Dec. 23 2013 12:34 PM
sophia

Excuse me, "We" did not reject single-payer.

Bought and paid for politicians would not even allow a discussion of single-payer.

Those who tried to testify before the committee put together by Well-Point stooge/Max Baucus aide Liz Fowler were dragged out in handcuffs.

Dec. 23 2013 12:32 PM
graham caldwell

Rolling Jubilee, an outgrowth of Occupy Wall Street, is raising money and buying medical debt for pennies on the dollar and then abolishing the debt. Individuals standing up to the cycle of debt and bankruptcy.

Dec. 23 2013 12:31 PM
John A

Llistening till it hurts it seems...
There should be courses in school in managing these things. Home-ec only regards tiny expenses in comparison.

Dec. 23 2013 12:27 PM
A listener

Does the cost of a medical education push doctors into more lucrative areas of specialty?

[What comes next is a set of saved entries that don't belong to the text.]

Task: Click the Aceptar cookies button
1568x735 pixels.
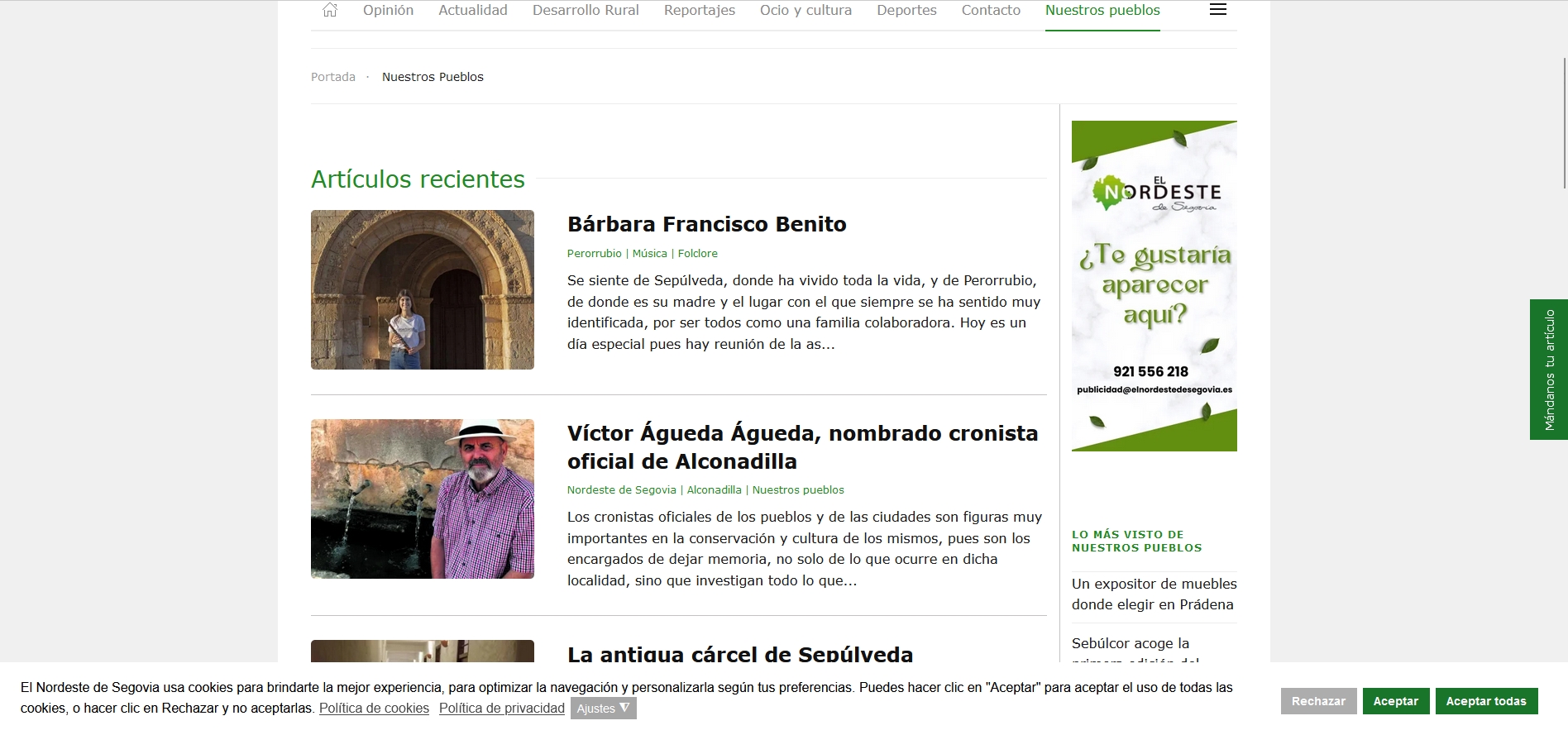Action: click(1395, 701)
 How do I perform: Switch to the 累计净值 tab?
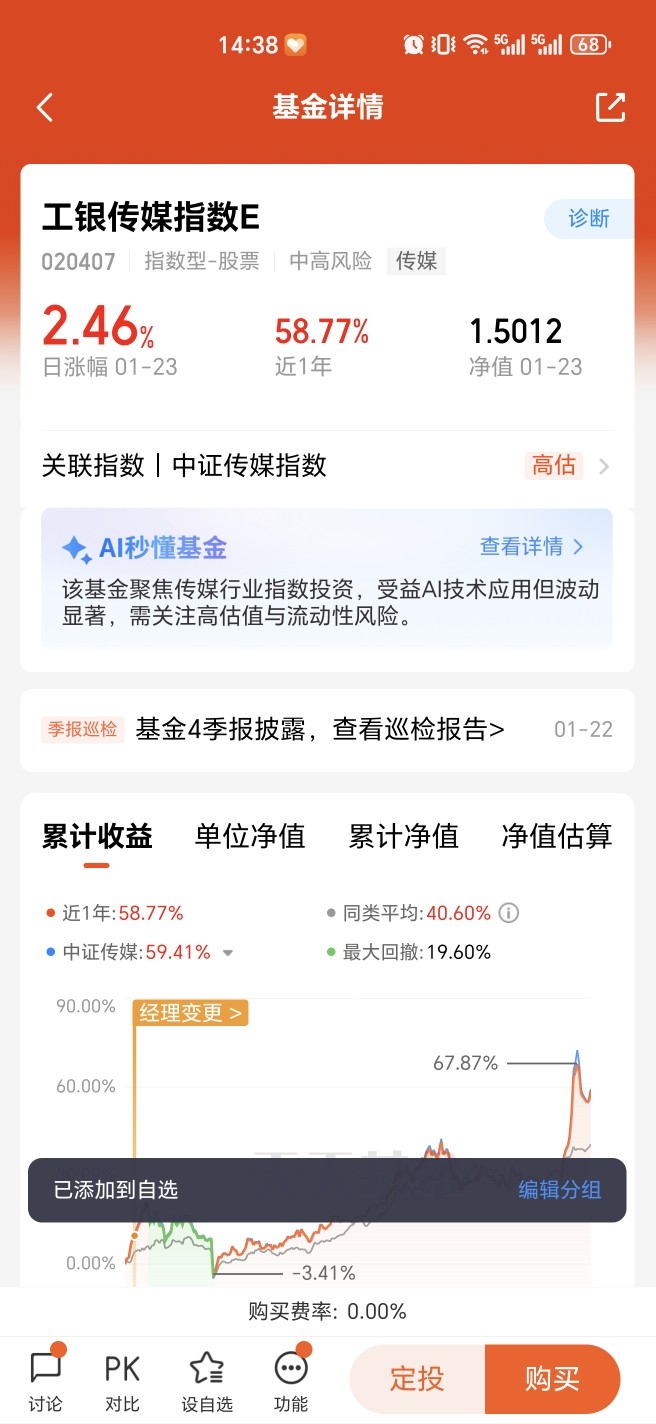(x=403, y=836)
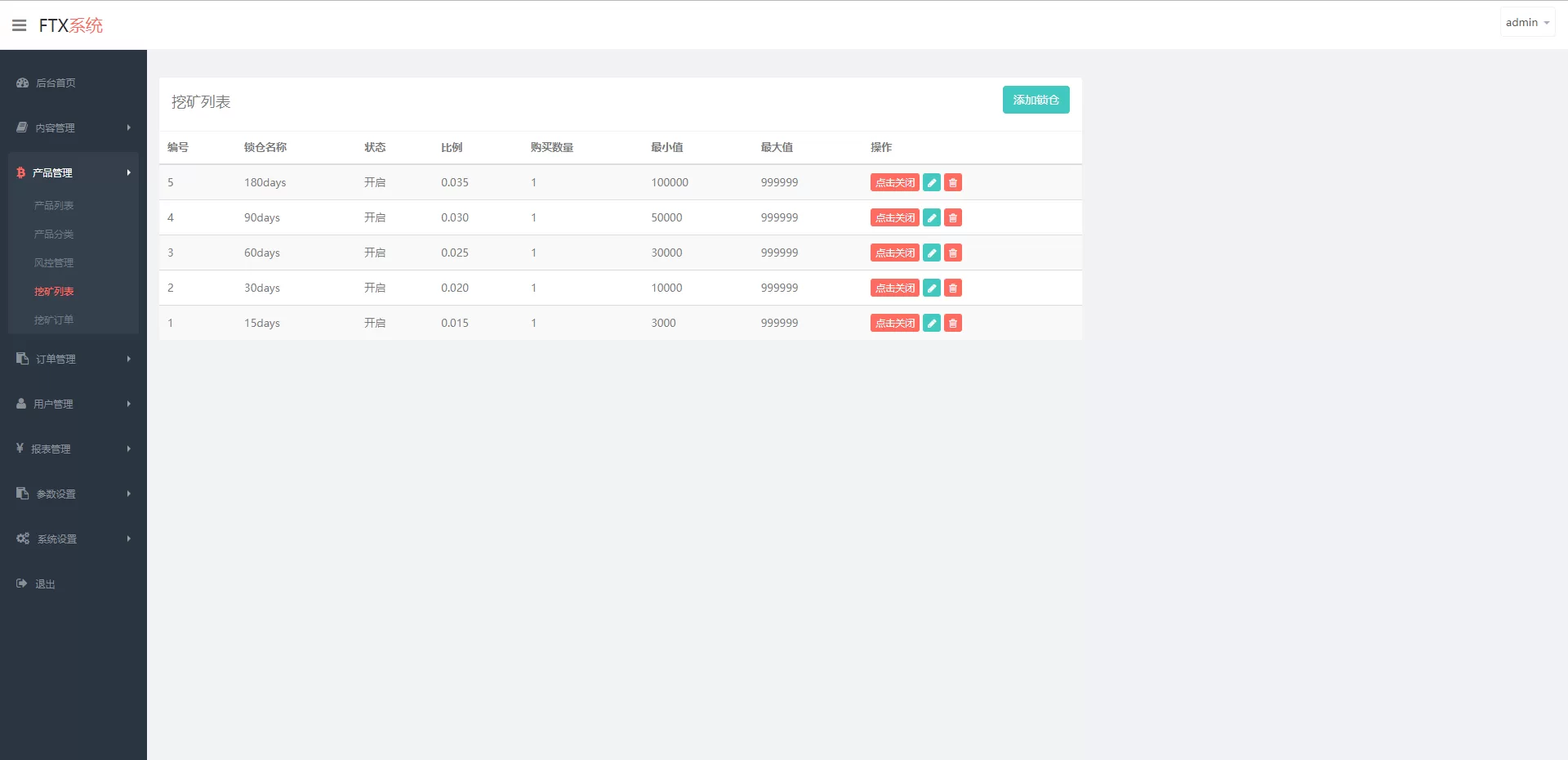The width and height of the screenshot is (1568, 760).
Task: Open 风控管理 submenu item
Action: click(x=54, y=262)
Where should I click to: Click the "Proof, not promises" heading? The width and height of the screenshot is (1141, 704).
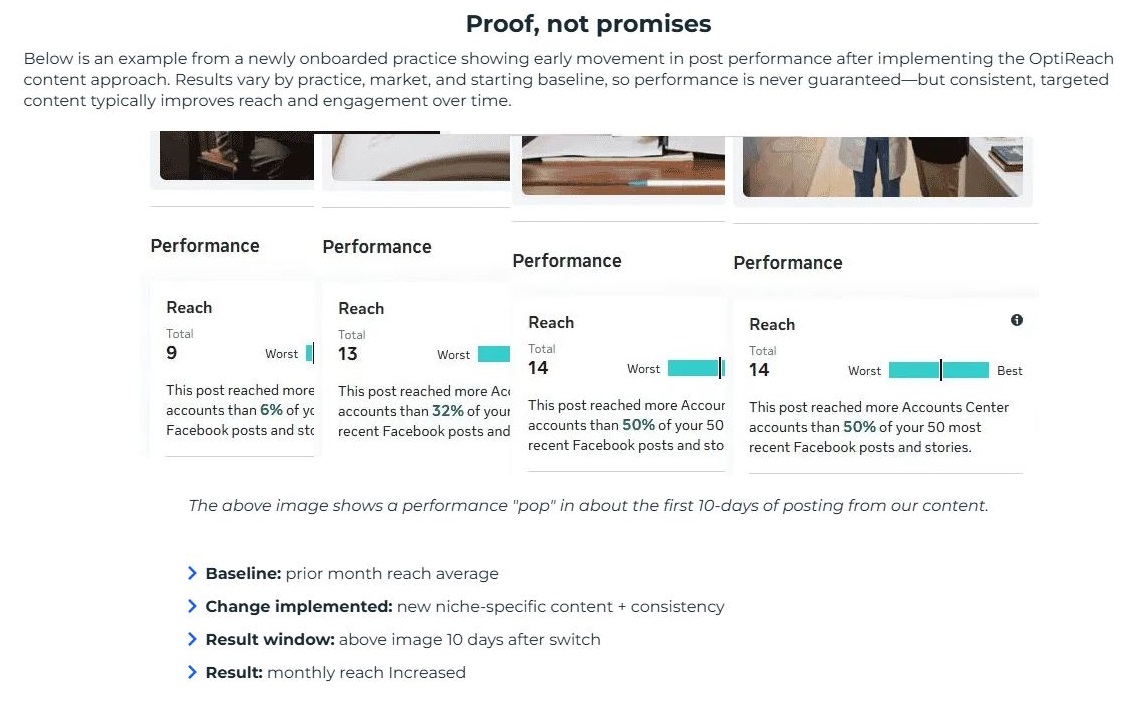588,23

Are doctors evaluated within a hospital by how much revenue they generate?

Dec. 23 2013 12:27 PM
Ron from Forest Hills, NY

I have not heard any professionals discussing the access of healthcare across state lines. For example, if you live in NY State and signed up for a NY State plan BUT then require medical specialist services at Johns Hopkins, Mayo Clinic, UCLA, or other institutions outside the state you signed up in, what will happen? Will the procedure just be covered out of network, or not at all? Please let us know.

Dec. 23 2013 12:17 PM
John A

I admire Elisabeth's sanity in this maddening situation. I've tried to ask before service what these things will cost. Very hard to impossible. I feel lucky my three stitches only cost $1500, $100 per minute of service.

Dec. 23 2013 12:16 PM
sophia

While I appreciate the thoroughness of this series, I have to wonder why it wasn't done while healthcare reform was being debated?

Single-payer backers have been well aware of most of these outrages for decades, but the general public could have used the information, and the know-nothing Washington press-corps might have asked better questions with a more timely series.

Dec. 23 2013 12:14 PM
Art525 from Park Slope

Years ago I cut a slice of skin off the tip of my finger. It was too broad for stitches. They put my finger over a bowl and poured disinfectant any over it. They wrapped it in gauze and I was done. The bill? $1000.00. I didn't pay it.